# Addicted to "Me"



## poetprose

I was wondering if anyone has heard of such a things as their alcholic spouse being addicted to their partners

My spouse would stop drinking off and on over the course of our marriage, and it seemed to me that he only became more dependant on me when he wasn't drinking

so it is like a no win..........is there an actual technical terms for a person getting addicted to a person


----------



## voivod

poetprose said:


> I was wondering if anyone has heard of such a things as their alcholic spouse being addicted to their partners
> 
> My spouse would stop drinking off and on over the course of our marriage, and it seemed to me that he only became more dependant on me when he wasn't drinking
> 
> so it is like a no win..........is there an actual technical terms for a person getting addicted to a person


okay group. is this what co-dependecy is? because i've never really believed in codependency. interdependecy is real. codependency sells books.

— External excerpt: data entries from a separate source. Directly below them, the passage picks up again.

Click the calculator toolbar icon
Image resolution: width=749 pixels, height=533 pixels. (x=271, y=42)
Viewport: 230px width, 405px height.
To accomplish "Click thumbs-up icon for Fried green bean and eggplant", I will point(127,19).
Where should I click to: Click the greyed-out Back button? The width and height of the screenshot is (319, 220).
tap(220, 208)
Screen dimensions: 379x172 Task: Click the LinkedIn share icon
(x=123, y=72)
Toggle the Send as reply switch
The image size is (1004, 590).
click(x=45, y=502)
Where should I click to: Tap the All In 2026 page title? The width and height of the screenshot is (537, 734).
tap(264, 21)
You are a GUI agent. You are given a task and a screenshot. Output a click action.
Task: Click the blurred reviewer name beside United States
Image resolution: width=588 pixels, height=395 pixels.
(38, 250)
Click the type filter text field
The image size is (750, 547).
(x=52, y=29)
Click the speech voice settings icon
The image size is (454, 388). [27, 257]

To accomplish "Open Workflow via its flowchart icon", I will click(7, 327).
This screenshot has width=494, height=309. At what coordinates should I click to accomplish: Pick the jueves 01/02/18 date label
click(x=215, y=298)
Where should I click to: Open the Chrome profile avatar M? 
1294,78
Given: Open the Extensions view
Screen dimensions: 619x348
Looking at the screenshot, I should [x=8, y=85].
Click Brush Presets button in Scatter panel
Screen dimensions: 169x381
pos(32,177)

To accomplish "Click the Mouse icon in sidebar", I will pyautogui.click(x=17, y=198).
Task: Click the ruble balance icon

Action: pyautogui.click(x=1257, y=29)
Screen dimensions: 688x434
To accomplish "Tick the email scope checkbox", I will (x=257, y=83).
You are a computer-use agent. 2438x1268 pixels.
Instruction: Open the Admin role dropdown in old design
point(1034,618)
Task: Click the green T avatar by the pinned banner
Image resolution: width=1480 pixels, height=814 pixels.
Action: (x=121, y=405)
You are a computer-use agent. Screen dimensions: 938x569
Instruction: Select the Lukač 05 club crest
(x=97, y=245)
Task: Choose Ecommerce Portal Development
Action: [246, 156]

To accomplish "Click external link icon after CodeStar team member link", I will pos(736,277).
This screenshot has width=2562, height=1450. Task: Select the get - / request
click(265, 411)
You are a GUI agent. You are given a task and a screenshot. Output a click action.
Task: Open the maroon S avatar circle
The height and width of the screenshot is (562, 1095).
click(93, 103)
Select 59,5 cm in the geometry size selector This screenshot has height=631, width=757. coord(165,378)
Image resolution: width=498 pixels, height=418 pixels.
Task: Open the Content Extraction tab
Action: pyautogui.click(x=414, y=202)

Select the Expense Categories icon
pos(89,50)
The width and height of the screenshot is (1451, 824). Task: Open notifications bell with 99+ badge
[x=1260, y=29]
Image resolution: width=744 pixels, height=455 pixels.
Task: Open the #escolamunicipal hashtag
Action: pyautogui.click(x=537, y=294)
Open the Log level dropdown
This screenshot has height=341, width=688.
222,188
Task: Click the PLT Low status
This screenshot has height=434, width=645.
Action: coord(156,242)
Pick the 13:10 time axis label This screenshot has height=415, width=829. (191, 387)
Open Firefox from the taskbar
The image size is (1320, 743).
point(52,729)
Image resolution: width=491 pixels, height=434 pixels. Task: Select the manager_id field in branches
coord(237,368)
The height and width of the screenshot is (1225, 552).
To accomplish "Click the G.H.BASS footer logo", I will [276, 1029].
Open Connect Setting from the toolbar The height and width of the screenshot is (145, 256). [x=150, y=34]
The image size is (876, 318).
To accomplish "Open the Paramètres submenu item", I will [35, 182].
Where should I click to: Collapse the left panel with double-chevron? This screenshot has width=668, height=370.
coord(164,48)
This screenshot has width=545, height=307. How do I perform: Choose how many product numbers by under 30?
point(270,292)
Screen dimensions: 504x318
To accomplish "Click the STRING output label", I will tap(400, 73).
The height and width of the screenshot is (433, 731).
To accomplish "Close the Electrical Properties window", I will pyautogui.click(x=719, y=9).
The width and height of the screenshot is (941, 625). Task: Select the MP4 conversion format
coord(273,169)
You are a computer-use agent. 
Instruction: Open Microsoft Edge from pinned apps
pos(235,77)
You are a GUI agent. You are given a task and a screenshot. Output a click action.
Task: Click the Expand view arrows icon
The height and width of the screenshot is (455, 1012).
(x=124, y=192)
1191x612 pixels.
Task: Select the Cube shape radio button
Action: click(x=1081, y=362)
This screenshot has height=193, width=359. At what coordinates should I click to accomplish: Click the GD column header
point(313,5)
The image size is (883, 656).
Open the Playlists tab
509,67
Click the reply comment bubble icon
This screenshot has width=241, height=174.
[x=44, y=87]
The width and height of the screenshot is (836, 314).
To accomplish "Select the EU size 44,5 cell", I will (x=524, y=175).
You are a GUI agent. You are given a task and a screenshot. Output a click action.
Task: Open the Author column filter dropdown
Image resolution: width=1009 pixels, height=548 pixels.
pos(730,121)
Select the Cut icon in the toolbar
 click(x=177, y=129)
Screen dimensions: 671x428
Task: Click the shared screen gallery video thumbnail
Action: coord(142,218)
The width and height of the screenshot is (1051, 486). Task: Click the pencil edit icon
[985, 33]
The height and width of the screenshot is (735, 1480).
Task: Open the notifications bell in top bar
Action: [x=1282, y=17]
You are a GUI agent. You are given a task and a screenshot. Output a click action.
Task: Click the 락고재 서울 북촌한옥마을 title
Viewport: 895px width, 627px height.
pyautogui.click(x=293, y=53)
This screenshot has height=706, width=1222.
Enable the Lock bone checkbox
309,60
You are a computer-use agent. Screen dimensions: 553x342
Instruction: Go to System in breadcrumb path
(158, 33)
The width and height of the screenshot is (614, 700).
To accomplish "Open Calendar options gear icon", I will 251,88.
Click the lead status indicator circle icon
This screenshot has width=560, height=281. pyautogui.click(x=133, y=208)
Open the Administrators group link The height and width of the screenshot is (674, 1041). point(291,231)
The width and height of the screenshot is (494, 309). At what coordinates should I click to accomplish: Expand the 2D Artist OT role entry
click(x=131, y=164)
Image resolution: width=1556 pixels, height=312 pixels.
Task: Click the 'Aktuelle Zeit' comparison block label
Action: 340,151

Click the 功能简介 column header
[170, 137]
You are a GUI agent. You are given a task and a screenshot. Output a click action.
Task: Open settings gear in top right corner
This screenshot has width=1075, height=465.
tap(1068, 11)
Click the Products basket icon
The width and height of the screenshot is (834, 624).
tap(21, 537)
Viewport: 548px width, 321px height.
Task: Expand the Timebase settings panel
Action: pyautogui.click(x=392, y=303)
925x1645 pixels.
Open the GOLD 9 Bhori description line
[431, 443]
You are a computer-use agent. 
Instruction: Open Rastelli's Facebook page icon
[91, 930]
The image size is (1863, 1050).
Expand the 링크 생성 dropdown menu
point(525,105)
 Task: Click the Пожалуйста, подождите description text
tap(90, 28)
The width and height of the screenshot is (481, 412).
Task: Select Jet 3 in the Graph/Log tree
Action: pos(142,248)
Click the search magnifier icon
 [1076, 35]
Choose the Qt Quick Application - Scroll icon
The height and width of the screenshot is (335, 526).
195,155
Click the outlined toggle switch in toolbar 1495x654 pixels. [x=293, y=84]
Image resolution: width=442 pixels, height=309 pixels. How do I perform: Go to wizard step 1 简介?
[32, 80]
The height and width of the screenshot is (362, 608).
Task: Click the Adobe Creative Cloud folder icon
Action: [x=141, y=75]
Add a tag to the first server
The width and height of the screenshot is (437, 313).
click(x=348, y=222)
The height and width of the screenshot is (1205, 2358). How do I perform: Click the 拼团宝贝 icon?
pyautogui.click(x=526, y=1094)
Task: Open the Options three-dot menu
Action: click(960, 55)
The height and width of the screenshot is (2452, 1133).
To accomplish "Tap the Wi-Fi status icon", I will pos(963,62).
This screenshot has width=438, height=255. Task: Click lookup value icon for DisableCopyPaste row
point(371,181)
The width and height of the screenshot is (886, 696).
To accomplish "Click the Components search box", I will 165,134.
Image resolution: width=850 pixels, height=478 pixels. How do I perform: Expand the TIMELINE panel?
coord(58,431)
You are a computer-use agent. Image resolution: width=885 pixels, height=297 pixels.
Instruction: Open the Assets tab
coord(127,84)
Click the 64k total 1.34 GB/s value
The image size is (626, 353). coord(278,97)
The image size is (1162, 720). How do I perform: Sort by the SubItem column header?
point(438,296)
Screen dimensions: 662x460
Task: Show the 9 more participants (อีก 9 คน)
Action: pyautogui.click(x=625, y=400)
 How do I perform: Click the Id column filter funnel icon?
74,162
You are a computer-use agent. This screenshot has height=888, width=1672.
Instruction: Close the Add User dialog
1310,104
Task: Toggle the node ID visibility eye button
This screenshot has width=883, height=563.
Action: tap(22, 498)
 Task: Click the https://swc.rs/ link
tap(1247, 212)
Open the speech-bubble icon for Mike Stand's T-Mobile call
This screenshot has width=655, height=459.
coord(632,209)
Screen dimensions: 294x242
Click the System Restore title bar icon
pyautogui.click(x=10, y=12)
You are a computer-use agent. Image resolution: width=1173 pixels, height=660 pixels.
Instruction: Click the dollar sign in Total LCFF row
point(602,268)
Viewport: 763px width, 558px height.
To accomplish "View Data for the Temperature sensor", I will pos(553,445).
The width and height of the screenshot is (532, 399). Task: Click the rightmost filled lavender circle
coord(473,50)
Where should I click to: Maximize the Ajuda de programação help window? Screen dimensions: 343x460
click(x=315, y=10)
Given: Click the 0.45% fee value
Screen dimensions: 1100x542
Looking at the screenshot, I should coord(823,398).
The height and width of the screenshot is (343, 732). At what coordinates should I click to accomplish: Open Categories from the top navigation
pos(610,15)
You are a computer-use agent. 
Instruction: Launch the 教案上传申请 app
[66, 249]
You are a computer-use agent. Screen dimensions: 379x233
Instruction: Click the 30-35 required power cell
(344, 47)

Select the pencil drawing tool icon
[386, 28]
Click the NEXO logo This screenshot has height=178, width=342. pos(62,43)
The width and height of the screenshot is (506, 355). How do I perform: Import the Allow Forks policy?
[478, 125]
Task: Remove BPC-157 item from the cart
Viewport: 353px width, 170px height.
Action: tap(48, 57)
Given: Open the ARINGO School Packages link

your answer, for me, was yes poetprose. when i was drinking, i didn't need $#!t from my wife. i became awfully needy when i quit. it's been a hard road that way. but a year-plus of sobriety, and i think i've found my way.


----------



## preso

poetprose said:


> is there an actual technical terms for a person getting addicted to a person



yes
its called a PARASITIC ( maybe spelled wrong... like parasite)
relationship.

They need you to feed on and off of to survive or keep doing whatever it is they do.

Maybe thats the term your looking for.
Could also be several other problems of the mentally ill nature.


----------



## voivod

preso said:


> yes
> its called a PARASITIC ( maybe spelled wrong... like parasite)
> relationship.
> 
> They need you to feed on and off of to survive or keep doing whatever it is they do.


parasite sounds so perjorative. and so accurate. maybe not in this case, but as the op described her perception of it. thank you.


----------



## preso

guess that you need to do is read about the psychology of addictions and see where you might fit into the picture

you have a dysfunctional relationship for sure although I have no idea why or how it happened or kept going so long.


----------